**Text passage**:
____

To enable such features as case insensitivity or dotall, see Re's documentation. If you've enabled the use of the Regex library, see Regex's documentation.
Please note in the documentation the slight syntax differences in each regular expression library. Regex and Backrefs (with Regex or Re) handles things like r'\u0057'
in a replace template and converts it to Unicode, while Re will not and requires something like "\u0057"
to represent Unicode (note that one is using Python raw strings and the other is not). What this means in respect to RegReplace is that for Re you may have to use actual Unicode characters or represent Unicode in the JSON settings file differently; for Regex, you can use "\\u0057"
, and in Re you will have to use "\u0057"
(JSON's notation for a literal Unicode character). There is one exception with Regex though: "format" replace (without Backrefs) will not handle "\\u0057"
, and it will not handle "\\n"
, but will also need literal characters like "\u0057"
and "\n"
.
Create Find and Replace Sequences
In order to use them, replacements must be defined in the reg_replace_rules.sublime-settings
file.

____

**Data section**:
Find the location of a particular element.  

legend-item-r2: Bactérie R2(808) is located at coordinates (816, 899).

____

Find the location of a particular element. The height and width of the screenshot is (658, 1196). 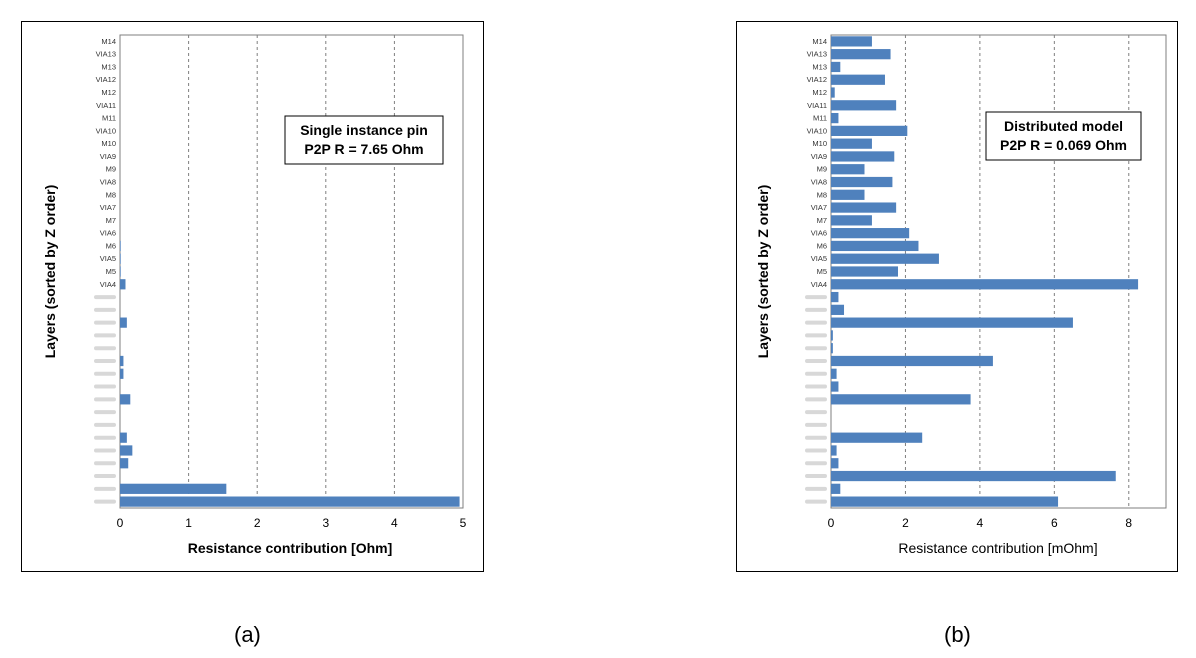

____

List each distinct quoted escape-sequence notation that appears in the RegReplace passage, giving each one only once.

**Written answer**:
- r'\u0057'
- "\u0057"
- "\\u0057"
- "\\n"
- "\n"